-- TASK ITEM --
Among the records below, find the lines with the word "computer" and copy them.

····················

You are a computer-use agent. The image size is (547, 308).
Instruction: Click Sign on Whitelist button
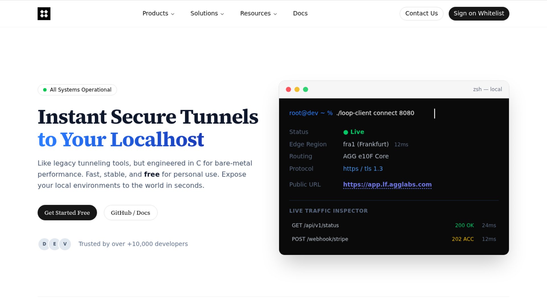click(479, 13)
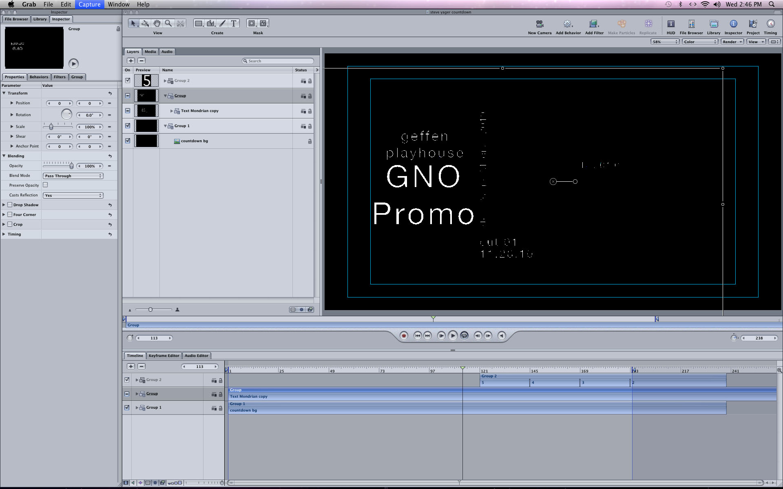Switch to the Behaviors tab in Inspector
The image size is (783, 489).
[39, 77]
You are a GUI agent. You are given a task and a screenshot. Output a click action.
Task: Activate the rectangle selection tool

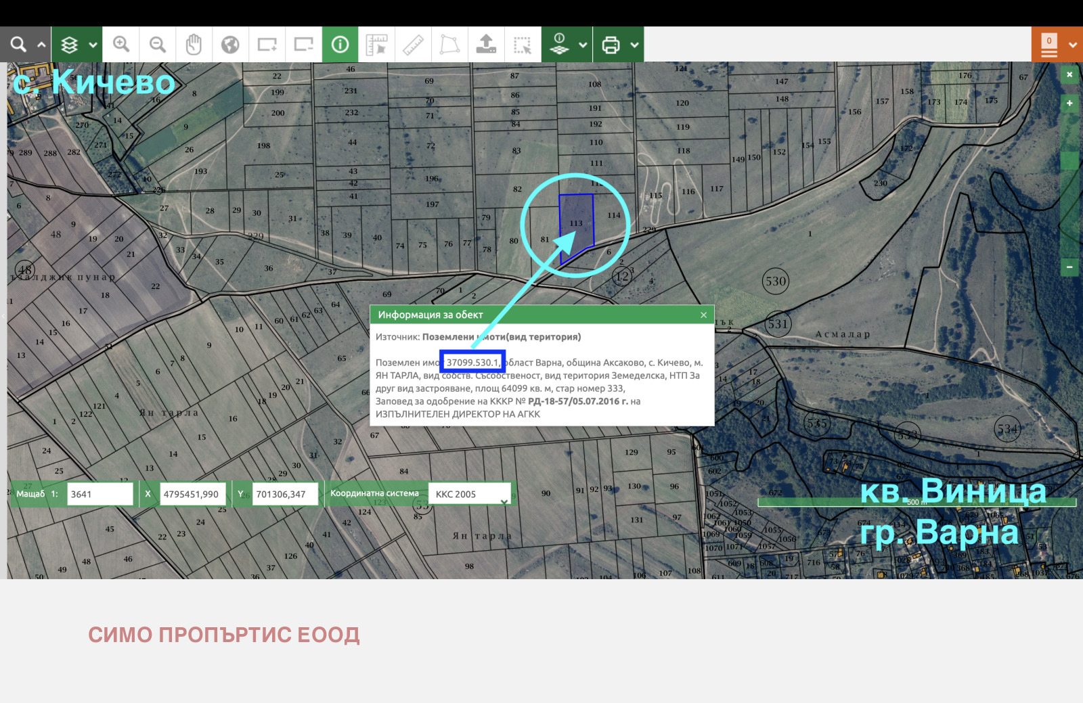click(x=522, y=44)
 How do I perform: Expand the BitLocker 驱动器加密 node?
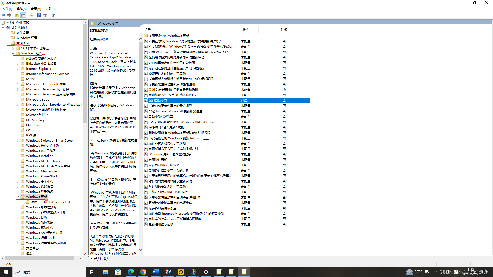18,64
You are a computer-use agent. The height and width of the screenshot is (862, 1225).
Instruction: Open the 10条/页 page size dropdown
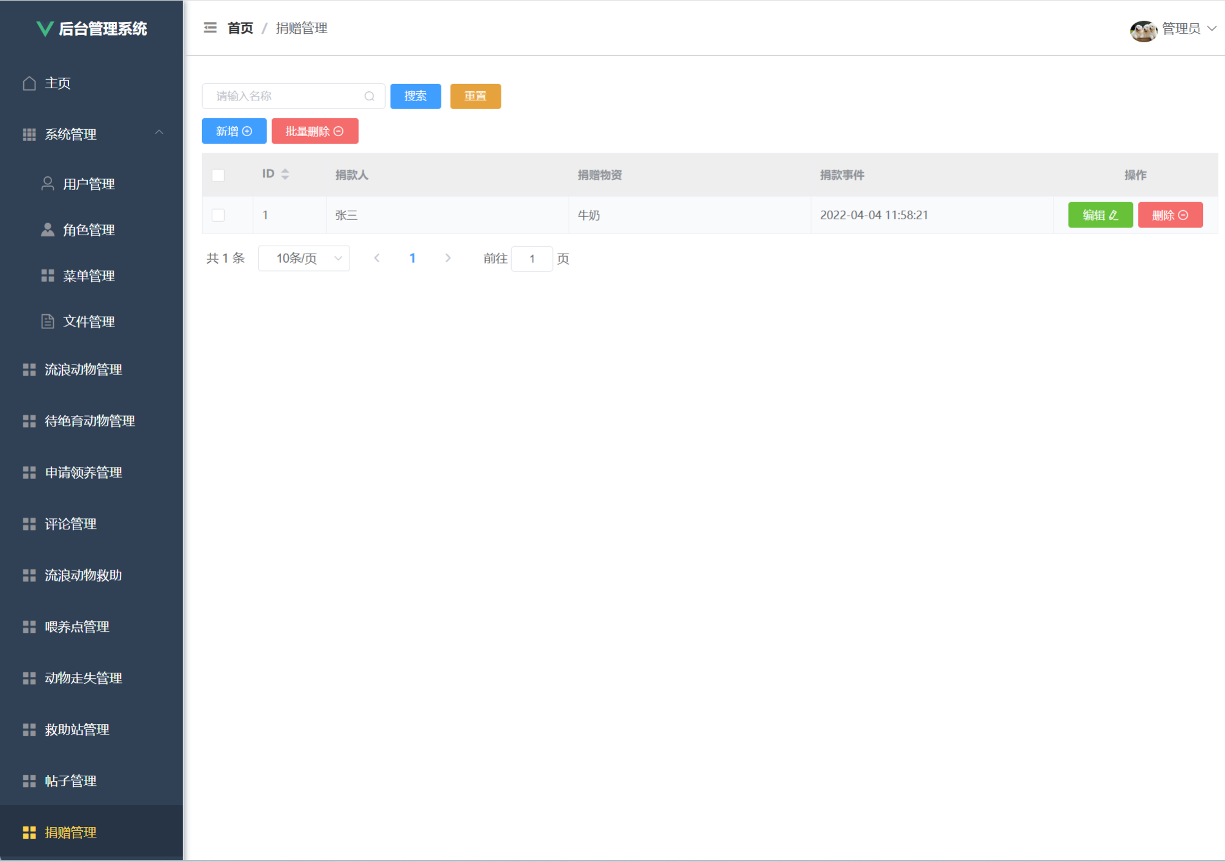pos(304,259)
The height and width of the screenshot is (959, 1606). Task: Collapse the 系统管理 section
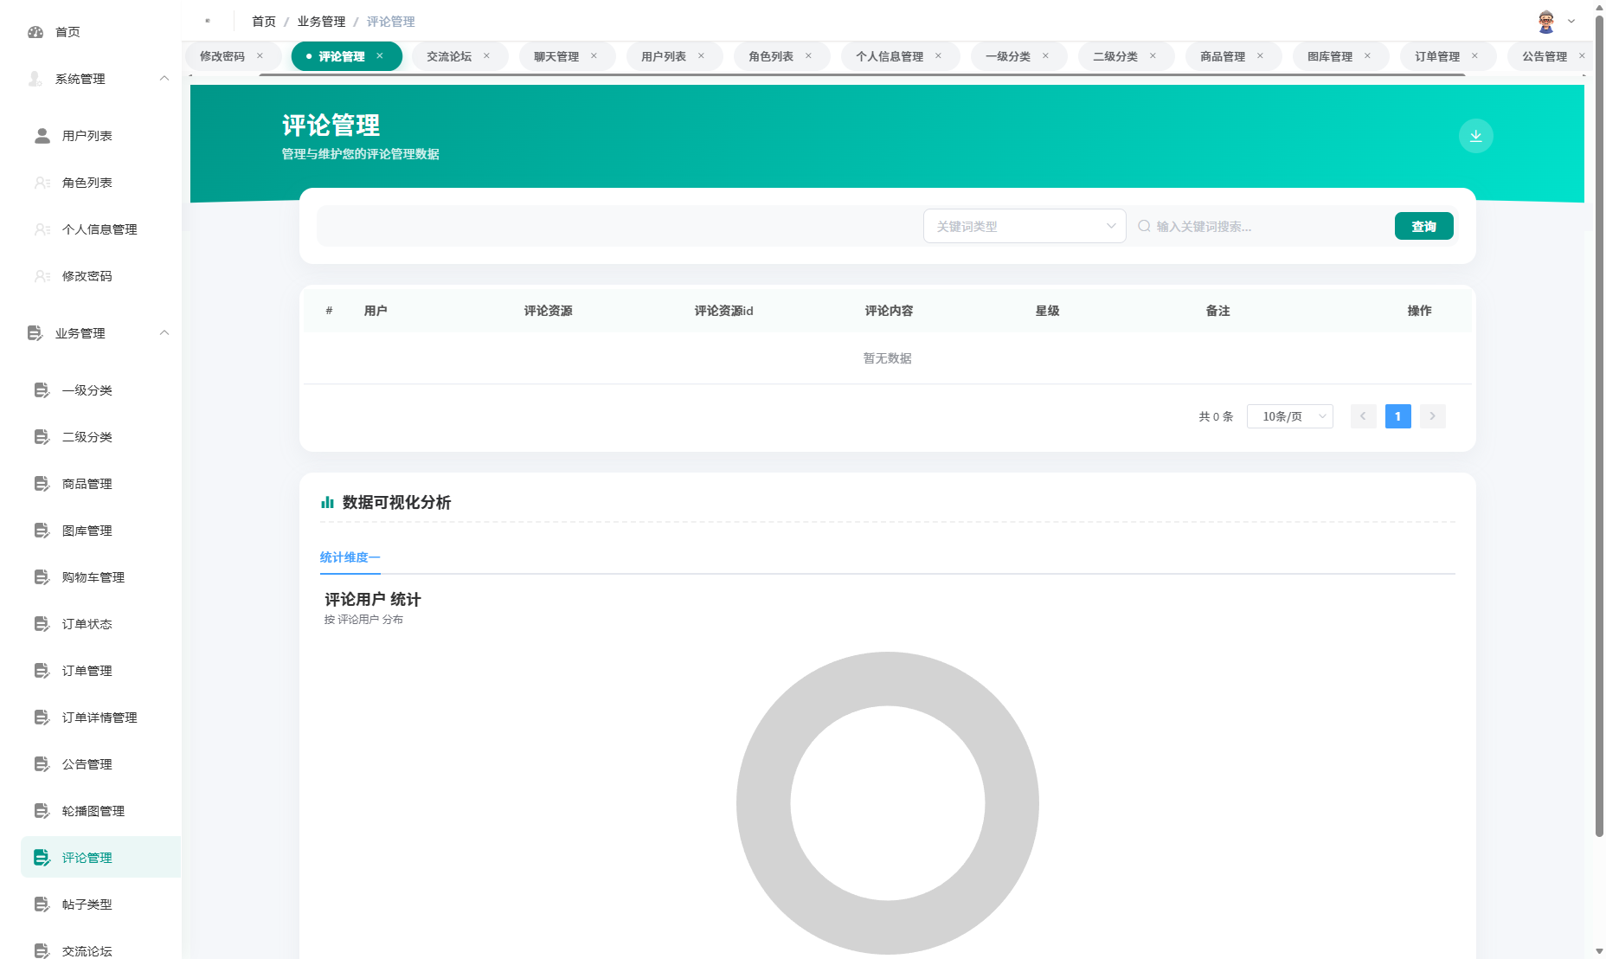[x=164, y=78]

····················

-- WRITTEN RESPONSE --
You are a computer-use agent. The image size is (547, 308).
You are a computer-use agent. The height and width of the screenshot is (862, 1225).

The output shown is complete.